Вексель Судьбы. Книга 1
Шрифт:

— Всё может быть, — поспешил я согласиться. — А как же затем наш «рокфеллер» распорядился царскими сокровищами?

— А никак! В восемнадцатом он погиб — якобы его застрелил из револьвера какой-то сумасшедший студент, которому не хватало денег на билет в Тифлис. И это при том, что Второв был буквально обласкан советской властью: большевики у него не только ничего не отобрали, но незадолго до своей гибели он даже с подачи Ленина открыл в красной Москве фондовую биржу.

— Ты шутишь? Я помню Москву в восемнадцатом — какие к чёрту там были биржи?

— Это была закрытая биржа для иностранцев. Под его имя и авторитет на этой бирже иностранные собственники, прежде всего немцы, с которыми у нас тогда, после Бреста, были мир и дружба, имели возможность за несколько месяцев до национализации продать свои акции в русских предприятиях.

— Ты хочешь сказать, что Второв оплачивал за большевиков их беззакония?

— Не упрощай, Герман, ты же умный человек! Вся непримиримость Советов выплёскивалась на доморощенных буржуев, а сильно ссорится с иностранцами они по ряду вполне понятных причин не желали. Думаю, что у Ленина со Второвым была договорённость — наш «рокфеллер» помогает большевикам избежать международной изоляции, а в обмен на это советская власть выдаёт ему что-то вроде мандата на управление всем российским хозяйством.

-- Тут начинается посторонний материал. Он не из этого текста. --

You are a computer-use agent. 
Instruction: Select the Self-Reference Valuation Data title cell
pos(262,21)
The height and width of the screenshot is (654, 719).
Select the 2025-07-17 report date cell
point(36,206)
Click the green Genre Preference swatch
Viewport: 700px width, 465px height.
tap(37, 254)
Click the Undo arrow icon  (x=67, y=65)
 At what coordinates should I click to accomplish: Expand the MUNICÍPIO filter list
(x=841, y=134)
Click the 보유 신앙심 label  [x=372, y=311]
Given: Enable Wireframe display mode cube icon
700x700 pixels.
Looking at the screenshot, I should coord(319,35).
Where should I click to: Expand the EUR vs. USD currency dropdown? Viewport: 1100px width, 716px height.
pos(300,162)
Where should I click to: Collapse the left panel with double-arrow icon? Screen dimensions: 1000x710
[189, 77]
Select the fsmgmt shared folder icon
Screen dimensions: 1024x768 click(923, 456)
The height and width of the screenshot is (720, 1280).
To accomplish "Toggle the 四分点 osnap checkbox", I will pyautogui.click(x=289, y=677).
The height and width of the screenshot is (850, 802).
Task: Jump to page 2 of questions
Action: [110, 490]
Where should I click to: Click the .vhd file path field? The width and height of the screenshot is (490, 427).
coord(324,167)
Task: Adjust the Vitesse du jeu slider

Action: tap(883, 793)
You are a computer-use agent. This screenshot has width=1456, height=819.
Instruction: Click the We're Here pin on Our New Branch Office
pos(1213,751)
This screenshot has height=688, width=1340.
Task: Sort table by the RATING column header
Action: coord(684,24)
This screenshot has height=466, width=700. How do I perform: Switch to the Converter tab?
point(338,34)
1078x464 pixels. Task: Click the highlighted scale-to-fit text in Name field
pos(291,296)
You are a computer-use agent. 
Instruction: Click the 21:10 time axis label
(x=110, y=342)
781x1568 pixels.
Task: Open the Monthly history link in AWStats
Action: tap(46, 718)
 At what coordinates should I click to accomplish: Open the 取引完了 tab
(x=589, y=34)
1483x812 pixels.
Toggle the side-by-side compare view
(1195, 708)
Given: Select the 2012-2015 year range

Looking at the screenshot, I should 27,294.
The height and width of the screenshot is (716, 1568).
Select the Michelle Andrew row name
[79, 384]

— Я бы не согласился такой мандат принять.

— Перед Второвым, думаю, не стояло выбора — соглашаться или не соглашаться. Если не согласишься — в лучшем случае удерёшь за границу, но при этом потеряешь всё, что построил в России и, что значительно хуже, — всё, что задумывал и хотел совершить. А планы у него были феноменальные — в такой-то стране, с таким народом — ведь горы можно свернуть! Ну а коль согласишься — думаю, на этот случай у Второва имелась надежда, что советская власть — а ведь в ней, помимо горлопанов, Платон, были и весьма неглупые люди! — так вот, могла быть надежда, что новая власть предоставит ему больше возможностей, чем при прежнем строе.

— И тогда бы лавры русской индустриализации достались не Куйбышеву с Орджоникидзе, а Второву?

— Вполне. Да и страна могла и должна была сделаться другой. И пили бы мы с тобой пиво сегодня не в Берлине, а где-нибудь в неузнаваемом Петрограде… Только не считай, что я распускаю слюни. Той страны уже нет, точка! Из-за твоих замечаний мы зациклились на Второве, а вопрос ведь не в нём, а в том, что России-то нашей с тобой уже нет!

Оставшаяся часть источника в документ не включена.